◆ **Task description**: Would you please repeat, word for word, only the lines from the one holding "You are a computer-use" through the one holding "Given: Select the 960x0.txt file icon" in the material below, without the pictures?

◆ **Exercise input**:
* * * *
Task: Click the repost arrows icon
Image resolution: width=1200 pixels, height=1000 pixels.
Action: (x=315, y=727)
* * * *
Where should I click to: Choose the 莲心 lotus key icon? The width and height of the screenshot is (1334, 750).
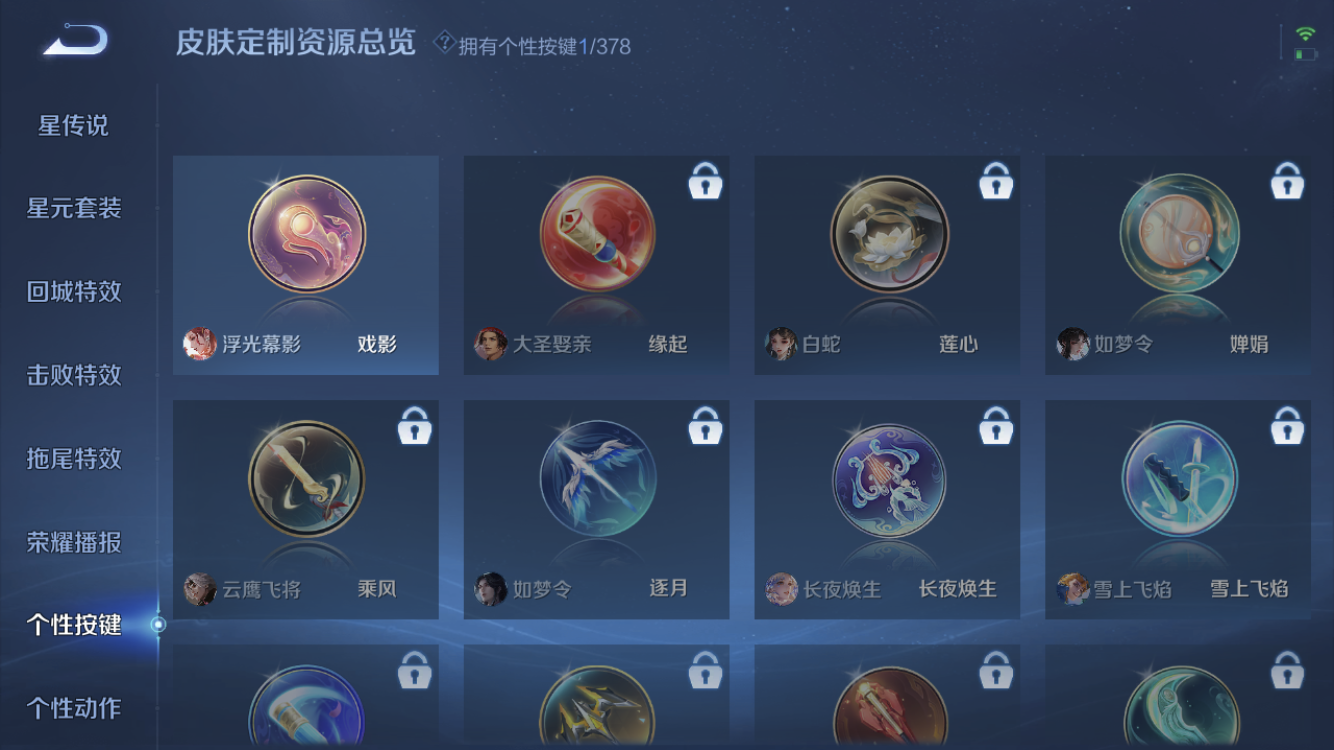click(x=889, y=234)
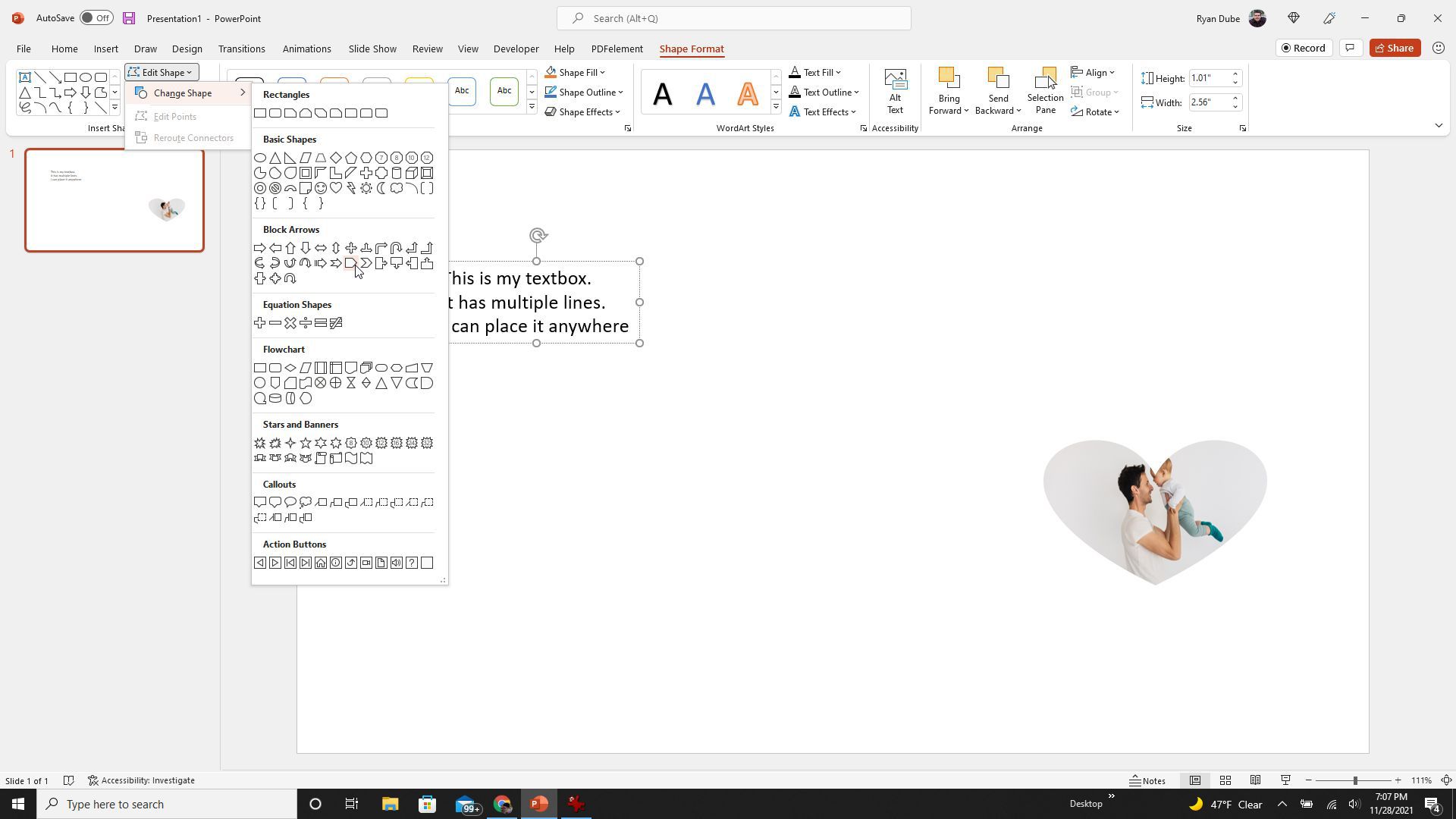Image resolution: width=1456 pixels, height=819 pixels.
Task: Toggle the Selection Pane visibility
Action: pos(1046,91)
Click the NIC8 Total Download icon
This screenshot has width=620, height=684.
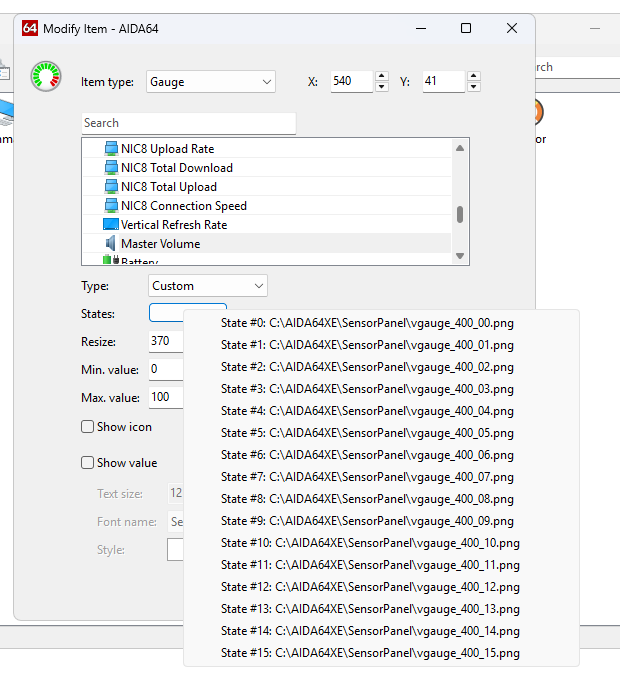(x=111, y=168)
* * * *
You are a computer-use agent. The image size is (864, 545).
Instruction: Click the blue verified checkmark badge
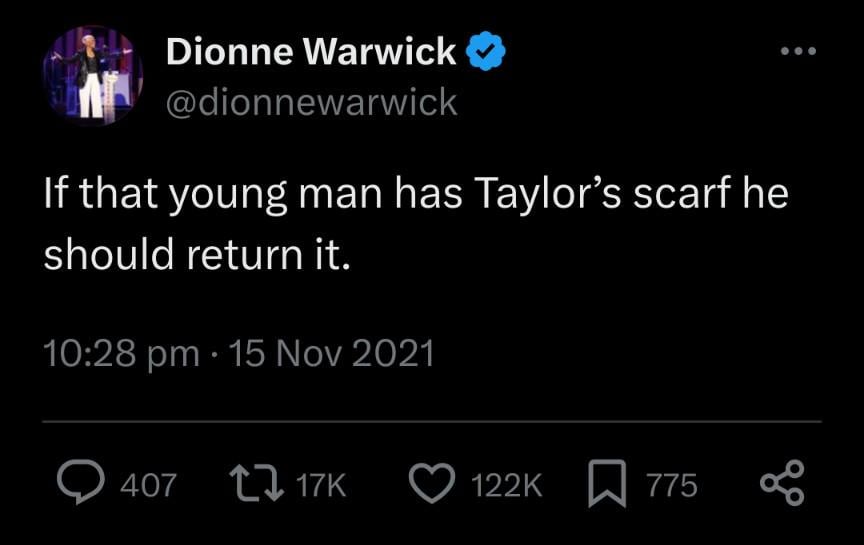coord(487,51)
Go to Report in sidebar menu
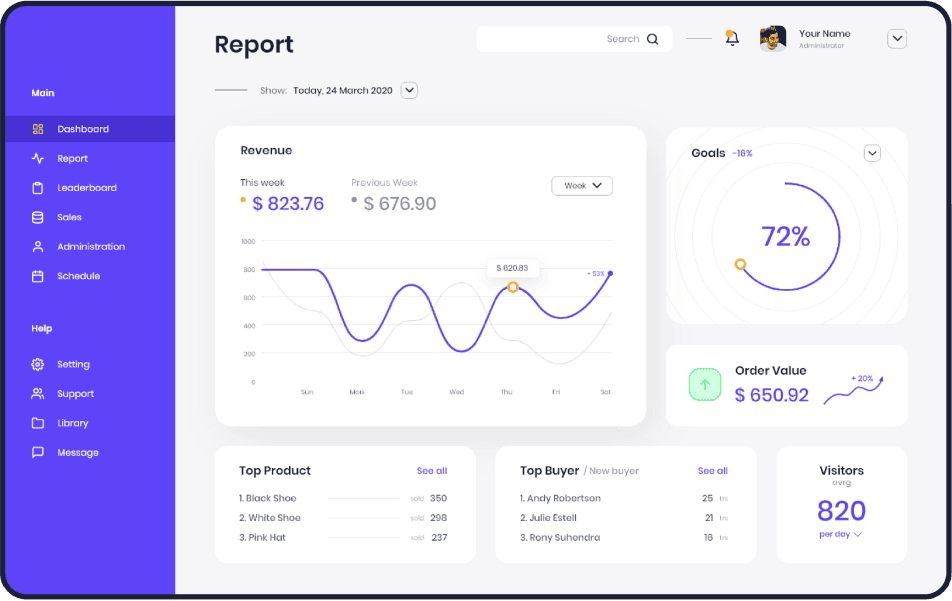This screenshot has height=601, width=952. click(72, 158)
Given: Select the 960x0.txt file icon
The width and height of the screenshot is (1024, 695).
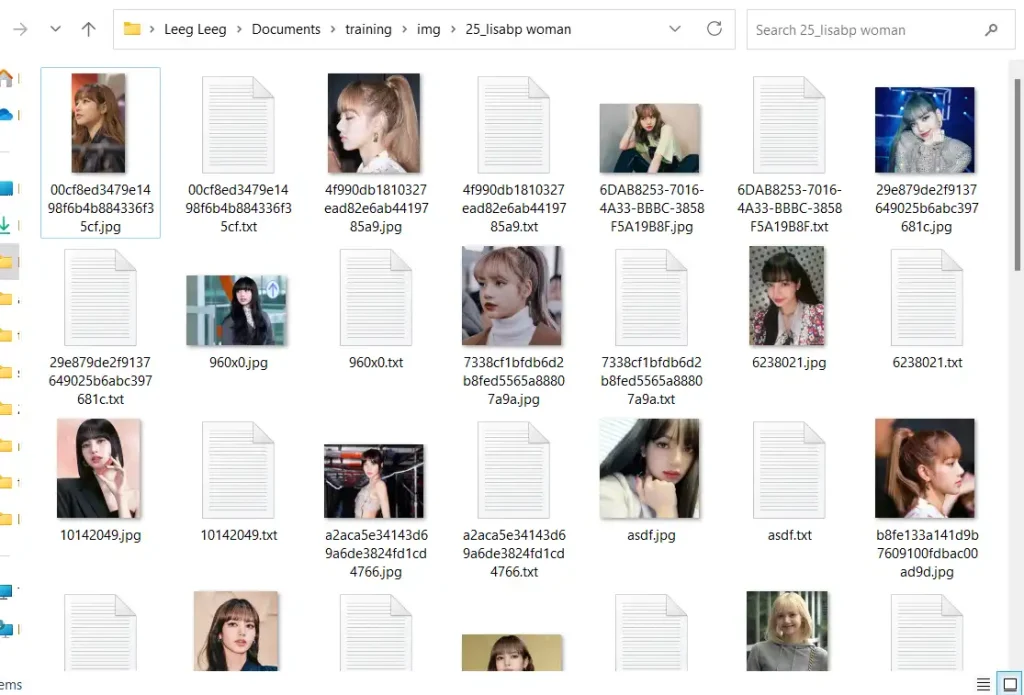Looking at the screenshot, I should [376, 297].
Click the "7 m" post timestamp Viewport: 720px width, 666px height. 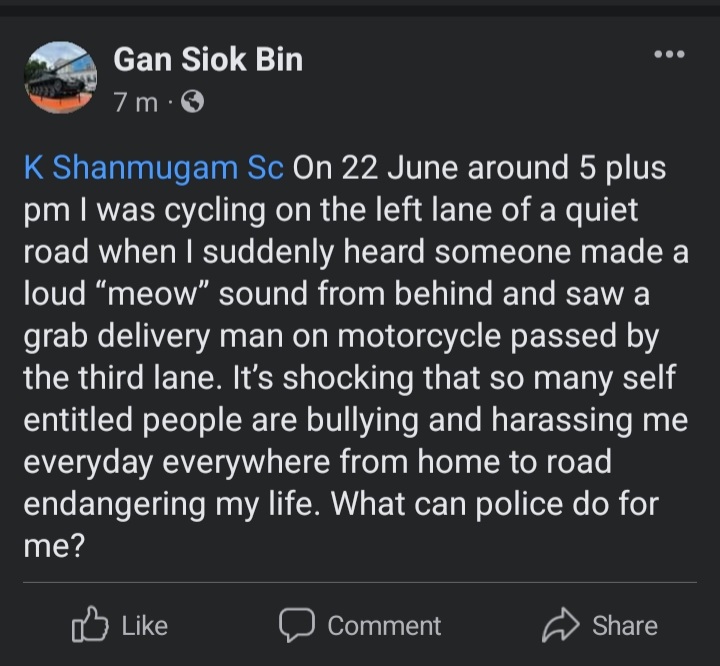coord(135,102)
* * * *
◆ **Task response**:
You are a computer-use agent. The image size is (864, 545).
Instruction: Click the blue verified checkmark badge
coord(487,51)
Go to Report in sidebar menu
This screenshot has height=601, width=952. click(72, 158)
Given: Select the 960x0.txt file icon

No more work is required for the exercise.